Task objective: Only the lines below starting at the one that contains "Open the Eskişehir Emsa Jeneratör article" and ending at the one that contains "Image resolution: width=1092" are to be reproduced, exactly and with both ends kept.

Data section:
◇ ◇ ◇ ◇
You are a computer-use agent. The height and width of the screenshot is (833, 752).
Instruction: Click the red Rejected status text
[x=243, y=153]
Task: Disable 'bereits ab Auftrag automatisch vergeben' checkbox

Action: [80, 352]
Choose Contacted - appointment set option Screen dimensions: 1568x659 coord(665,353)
◇ ◇ ◇ ◇
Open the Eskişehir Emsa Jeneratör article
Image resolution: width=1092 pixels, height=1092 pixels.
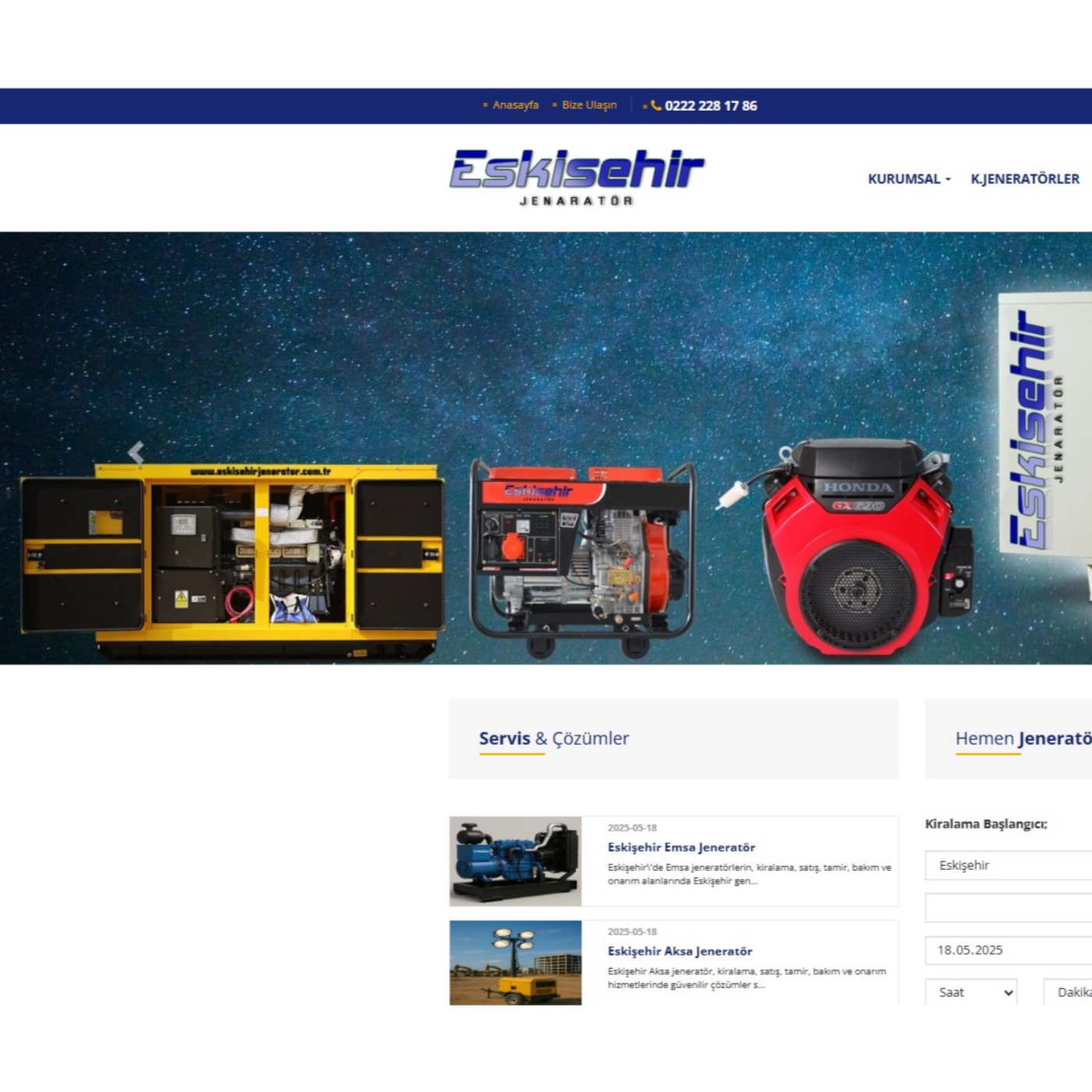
◇ ◇ ◇ ◇
Solution:
Open the Eskişehir Emsa Jeneratör article
Image resolution: width=1092 pixels, height=1092 pixels.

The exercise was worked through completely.